> **Zadanie**: Wypisz bez żadnych zmian wiersze, zaczynając od wiersza zawierającego „801x634 pixels. How” i kończąc na wierszu zawierającym „coord(559,252)”, włącznie z oboma.

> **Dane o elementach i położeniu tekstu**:
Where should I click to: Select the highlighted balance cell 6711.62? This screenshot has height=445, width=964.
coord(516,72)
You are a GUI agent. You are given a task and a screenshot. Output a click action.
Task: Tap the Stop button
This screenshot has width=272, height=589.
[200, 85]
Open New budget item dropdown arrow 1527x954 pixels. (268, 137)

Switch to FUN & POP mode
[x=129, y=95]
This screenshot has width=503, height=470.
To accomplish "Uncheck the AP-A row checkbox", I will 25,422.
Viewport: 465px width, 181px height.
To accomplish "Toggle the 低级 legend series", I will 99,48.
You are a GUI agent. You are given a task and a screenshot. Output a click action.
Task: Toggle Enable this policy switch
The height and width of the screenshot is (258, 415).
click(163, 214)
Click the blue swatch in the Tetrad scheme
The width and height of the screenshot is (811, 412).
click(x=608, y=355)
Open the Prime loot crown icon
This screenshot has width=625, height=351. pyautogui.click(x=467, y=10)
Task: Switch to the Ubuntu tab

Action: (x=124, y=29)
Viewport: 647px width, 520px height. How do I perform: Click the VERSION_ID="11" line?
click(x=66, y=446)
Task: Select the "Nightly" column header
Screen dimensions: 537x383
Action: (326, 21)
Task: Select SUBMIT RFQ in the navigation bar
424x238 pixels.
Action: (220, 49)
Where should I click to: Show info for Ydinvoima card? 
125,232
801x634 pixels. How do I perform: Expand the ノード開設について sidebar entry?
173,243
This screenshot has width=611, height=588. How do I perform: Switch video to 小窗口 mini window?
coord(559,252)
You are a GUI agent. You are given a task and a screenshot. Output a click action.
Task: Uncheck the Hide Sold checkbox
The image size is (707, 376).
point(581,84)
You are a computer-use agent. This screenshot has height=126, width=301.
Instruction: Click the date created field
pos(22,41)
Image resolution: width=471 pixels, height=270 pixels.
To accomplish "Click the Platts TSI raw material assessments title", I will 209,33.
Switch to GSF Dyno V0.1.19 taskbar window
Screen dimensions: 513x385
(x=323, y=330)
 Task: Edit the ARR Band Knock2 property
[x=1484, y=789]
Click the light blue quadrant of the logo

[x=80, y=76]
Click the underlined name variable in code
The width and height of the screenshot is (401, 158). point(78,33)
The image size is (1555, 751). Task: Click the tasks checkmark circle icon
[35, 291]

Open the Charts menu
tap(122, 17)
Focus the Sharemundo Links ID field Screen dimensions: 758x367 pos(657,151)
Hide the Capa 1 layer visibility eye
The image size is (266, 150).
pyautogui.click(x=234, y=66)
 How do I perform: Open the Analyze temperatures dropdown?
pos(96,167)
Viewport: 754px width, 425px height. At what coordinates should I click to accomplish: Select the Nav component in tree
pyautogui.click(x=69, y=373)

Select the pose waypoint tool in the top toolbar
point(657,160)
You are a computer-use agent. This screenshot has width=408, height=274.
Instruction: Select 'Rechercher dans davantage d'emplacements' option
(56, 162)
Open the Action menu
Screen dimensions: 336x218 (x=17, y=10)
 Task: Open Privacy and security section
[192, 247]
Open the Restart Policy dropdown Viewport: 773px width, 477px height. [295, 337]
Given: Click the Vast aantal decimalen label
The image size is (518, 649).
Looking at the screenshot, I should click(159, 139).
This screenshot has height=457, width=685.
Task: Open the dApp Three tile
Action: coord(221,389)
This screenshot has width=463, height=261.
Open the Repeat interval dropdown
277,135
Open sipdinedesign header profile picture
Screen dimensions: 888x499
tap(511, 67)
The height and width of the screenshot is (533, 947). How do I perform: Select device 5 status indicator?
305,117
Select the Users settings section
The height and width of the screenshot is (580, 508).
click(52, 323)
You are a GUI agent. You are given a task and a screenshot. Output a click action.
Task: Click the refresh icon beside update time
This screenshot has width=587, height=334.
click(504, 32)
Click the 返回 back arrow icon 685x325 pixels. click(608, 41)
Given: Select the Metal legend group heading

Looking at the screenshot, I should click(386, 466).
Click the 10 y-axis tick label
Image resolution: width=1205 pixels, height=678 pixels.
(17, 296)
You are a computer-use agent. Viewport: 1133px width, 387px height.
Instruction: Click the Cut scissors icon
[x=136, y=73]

> **Ostateczna odpowiedź**:
801x634 pixels. How do I perform: Expand the ノード開設について sidebar entry?
173,243
This screenshot has width=611, height=588. How do I perform: Switch video to 小窗口 mini window?
coord(559,252)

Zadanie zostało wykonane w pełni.